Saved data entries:
Start of Block
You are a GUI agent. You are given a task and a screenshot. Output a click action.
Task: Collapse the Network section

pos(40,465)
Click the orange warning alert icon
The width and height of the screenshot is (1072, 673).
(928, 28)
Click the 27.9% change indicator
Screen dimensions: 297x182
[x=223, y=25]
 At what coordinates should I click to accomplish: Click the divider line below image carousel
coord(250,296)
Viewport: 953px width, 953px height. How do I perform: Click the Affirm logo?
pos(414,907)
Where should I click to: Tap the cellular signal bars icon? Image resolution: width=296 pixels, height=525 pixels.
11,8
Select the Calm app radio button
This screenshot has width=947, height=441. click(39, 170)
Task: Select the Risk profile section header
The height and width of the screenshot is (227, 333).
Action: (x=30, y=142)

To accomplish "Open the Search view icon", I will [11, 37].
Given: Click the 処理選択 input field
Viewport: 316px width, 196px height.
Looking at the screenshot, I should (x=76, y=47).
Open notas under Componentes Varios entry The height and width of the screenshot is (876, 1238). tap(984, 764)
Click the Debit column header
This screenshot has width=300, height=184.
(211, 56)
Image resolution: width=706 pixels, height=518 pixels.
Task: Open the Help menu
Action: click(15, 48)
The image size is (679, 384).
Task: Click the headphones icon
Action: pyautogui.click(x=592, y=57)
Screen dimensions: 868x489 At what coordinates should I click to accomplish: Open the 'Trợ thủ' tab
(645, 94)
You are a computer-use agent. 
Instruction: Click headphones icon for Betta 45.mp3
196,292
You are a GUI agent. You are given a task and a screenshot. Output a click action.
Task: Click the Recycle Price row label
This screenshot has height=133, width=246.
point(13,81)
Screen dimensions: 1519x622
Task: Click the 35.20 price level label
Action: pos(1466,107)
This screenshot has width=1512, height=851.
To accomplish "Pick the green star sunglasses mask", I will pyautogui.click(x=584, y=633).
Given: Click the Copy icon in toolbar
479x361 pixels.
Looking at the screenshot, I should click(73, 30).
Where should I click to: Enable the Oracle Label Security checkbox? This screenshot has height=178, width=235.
End of Block
Please repeat, exactly and only, the lines from the one containing "Instruction: Click headphones" through the last line of the records, both included.

Instruction: Click headphones icon for Betta 45.mp3
196,292
You are a GUI agent. You are given a task and a screenshot. Output a click action.
Task: Click the Recycle Price row label
This screenshot has height=133, width=246.
point(13,81)
Screen dimensions: 1519x622
Task: Click the 35.20 price level label
Action: pos(1466,107)
This screenshot has width=1512, height=851.
To accomplish "Pick the green star sunglasses mask", I will pyautogui.click(x=584, y=633).
Given: Click the Copy icon in toolbar
479x361 pixels.
Looking at the screenshot, I should click(73, 30).
Where should I click to: Enable the Oracle Label Security checkbox? This screenshot has height=178, width=235.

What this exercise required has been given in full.